Elle roula le petit papier d’emballage pour le jeter au-dehors une fois qu’elle aurait bu son thé. Elle attendit dix minutes avant de s’en aller. Il lui fut assez facile de trouver le magasin en question deux quais plus loin. Il vendait des combinaisons d’occasion.
C’était une jolie femme blonde qui le tenait et, lorsque Yeuse parla de l’Asiatique, elle l’entraîna dans la mezzanine au-dessus pour lui faire essayer une combinaison très sophistiquée, dit-elle.
— J’ai votre schéma.
— Pour l’Est ? Sans passer par le 40e ?
— Il vous conduira au-delà de deux mille kilomètres.
— Quelle garantie ?
— Aucune. Mais j’ai toujours fourni des schémas.

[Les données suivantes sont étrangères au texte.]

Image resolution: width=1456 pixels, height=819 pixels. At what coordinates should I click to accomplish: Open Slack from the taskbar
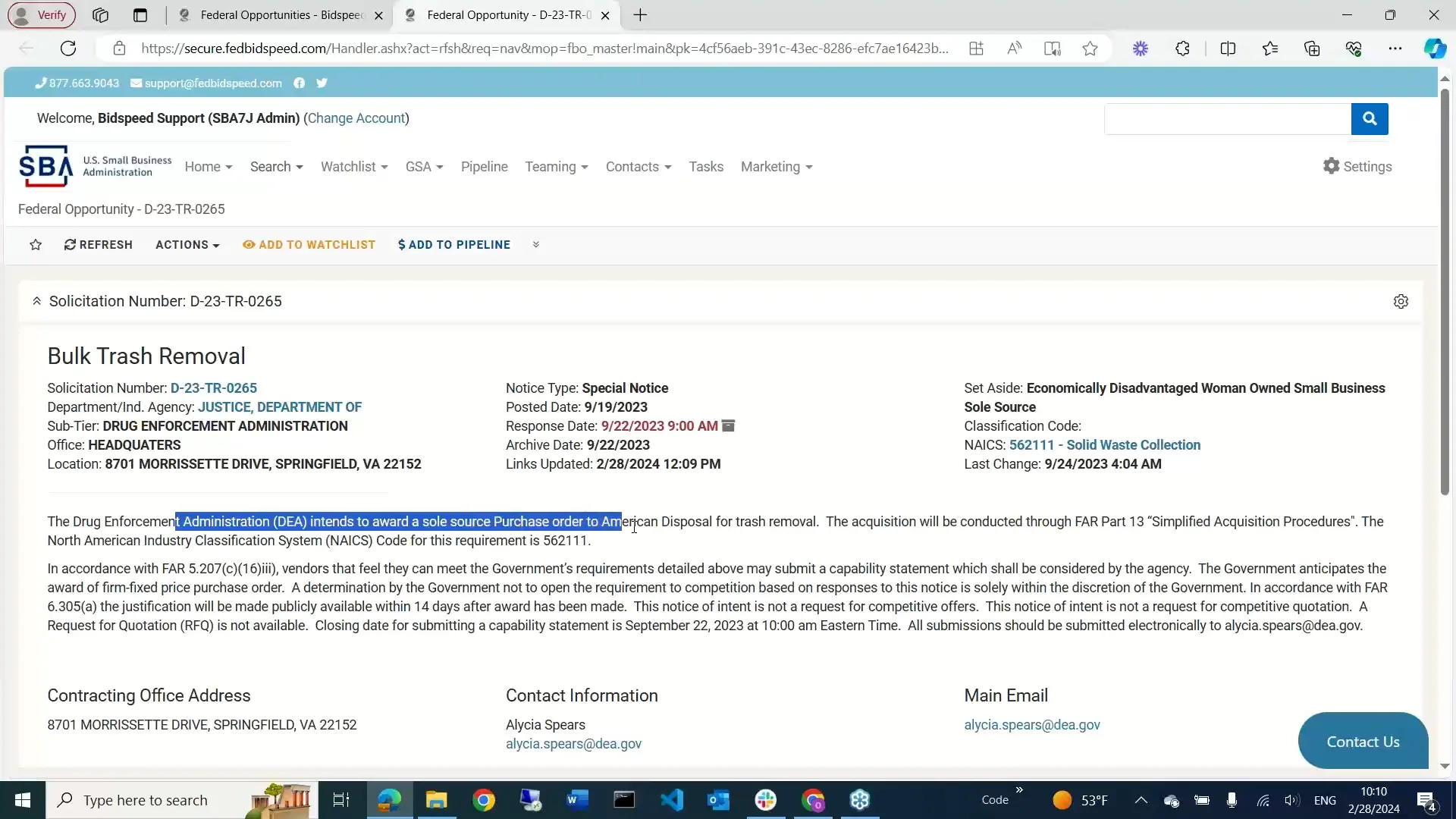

Yeuse essaya de marchander mais c’était inutile.
— Je n’ai que des calories.
— Excellent, elles sont à la hausse. Pas de problèmes ici.
Yeuse compta les billets et la jeune femme lui désigna une combi :
— Celle-là doit vous aller. Le schéma est cousu dans le système d’évaporation de la condensation. Vous devriez l’enfiler tout de suite.
Yeuse le fit, abandonna la vieille combi qu’elle avait mise pour passer inaperçue.
Elle décida de passer encore une nuit dans son traintel de crainte d’être surveillée. Un départ trop précipité aurait pu donner l’éveil.
Bien avant l’aube elle gagna sa draisine et sortit du parking pour aller faire le plein d’huile de phoque. L’écluse de sortie était également surveillée et cette fois elle fut dirigée vers le contrôle policier.
— Où allez-vous ?
— Je vais essayer de remonter vers le Capricorne. On m’a parlé d’un travail dans une usine mobile de traitement des viandes. Je suis spécialiste pour transformer un lard de phoque en pur lard de cochon.
Le policier fédéral grimaça de dégoût.
— Votre nom ?
— Eschola.
— Vous voyagez à vue ?
— Avec cette épave ?
Il la fit ranger plus loin et une équipe de trois hommes vérifièrent la draisine de fond en comble.
Comme elle était d’un fonctionnement sommaire ils eurent vite fait. Ni lecteur de schéma, ni radar, ni indicateur de continuité. Juste l’appareillage pour actionner les aiguillages à distance et le sélecteur de voies lentes et rapides.
— Vous n’avez aucun papier ?
— Jamais eu besoin depuis que je fréquente la Dépression.
C’était tout à fait vraisemblable. Dans cette zone aucun papier d’identité n’était en vigueur. Stanley Station répugnait à délivrer des passeports à toute une population de marginaux, de trafiquants et de truands.
Ils finirent par la laisser repartir et elle apprécia sa nouvelle combi qui avait éliminé sans mal la sueur froide qui coulait dans son dos.
Elle retrouva la petite ligne secondaire conduisant à l’usine de guano, passa le sas et crut avoir une hallucination : la locomotive géante avait disparu.